### [Items listed in a dataset]
= = = =

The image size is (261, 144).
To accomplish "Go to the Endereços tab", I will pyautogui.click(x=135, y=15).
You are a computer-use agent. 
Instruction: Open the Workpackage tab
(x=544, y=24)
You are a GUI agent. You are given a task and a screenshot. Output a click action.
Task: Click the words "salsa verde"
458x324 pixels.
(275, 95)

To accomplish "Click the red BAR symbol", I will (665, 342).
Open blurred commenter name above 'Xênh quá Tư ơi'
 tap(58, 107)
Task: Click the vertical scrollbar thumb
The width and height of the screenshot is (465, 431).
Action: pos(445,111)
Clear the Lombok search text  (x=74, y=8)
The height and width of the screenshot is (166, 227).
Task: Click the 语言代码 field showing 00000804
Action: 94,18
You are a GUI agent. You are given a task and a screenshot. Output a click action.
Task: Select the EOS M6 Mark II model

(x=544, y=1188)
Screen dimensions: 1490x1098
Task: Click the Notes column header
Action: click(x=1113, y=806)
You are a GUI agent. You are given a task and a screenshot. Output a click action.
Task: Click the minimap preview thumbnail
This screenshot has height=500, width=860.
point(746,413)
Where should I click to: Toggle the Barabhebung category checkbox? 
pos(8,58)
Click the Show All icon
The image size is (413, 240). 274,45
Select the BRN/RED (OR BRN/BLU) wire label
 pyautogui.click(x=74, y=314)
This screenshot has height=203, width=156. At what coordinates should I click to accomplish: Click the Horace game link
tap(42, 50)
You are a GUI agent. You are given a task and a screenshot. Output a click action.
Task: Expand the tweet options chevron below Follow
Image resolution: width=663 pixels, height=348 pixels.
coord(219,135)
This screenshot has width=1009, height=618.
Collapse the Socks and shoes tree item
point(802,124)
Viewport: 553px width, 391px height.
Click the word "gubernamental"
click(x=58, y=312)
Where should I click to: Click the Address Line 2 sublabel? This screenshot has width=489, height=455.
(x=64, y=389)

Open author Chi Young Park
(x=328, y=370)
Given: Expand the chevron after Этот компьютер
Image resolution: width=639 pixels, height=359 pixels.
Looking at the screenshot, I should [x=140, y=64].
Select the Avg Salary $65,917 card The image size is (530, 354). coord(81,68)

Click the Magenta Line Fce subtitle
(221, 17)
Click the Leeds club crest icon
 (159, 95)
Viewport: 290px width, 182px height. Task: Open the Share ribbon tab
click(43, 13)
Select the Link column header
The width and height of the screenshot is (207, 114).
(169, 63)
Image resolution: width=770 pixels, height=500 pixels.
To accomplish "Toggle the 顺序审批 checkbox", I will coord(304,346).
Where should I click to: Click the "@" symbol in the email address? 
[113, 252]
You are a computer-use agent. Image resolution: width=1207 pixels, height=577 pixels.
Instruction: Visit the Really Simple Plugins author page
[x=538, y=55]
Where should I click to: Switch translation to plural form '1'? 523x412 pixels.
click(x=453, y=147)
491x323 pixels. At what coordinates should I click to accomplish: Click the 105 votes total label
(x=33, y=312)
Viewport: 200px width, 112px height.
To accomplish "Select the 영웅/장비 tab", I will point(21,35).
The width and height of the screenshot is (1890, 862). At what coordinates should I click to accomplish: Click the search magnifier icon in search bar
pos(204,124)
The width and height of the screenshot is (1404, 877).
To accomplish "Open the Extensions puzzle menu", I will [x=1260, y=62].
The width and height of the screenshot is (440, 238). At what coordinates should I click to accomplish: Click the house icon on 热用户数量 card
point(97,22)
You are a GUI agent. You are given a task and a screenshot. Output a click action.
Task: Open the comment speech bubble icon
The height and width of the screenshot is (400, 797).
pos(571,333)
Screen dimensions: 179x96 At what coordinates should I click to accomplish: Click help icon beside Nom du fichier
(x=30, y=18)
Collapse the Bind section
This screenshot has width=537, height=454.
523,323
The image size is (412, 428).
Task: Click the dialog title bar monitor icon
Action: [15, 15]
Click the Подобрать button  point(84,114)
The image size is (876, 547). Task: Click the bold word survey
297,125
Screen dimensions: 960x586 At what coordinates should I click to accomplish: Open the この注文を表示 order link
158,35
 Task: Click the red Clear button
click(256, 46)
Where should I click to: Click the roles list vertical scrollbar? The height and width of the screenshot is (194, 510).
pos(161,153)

= = = =

### [HOW TO COMPLETE THIS TASK]
Starting at the line that holds "Task: Click the red Clear button", set down each line exactly through the last line of the records above, and no others.

### [PROBLEM SOLUTION]
 Task: Click the red Clear button
click(256, 46)
Where should I click to: Click the roles list vertical scrollbar? The height and width of the screenshot is (194, 510).
pos(161,153)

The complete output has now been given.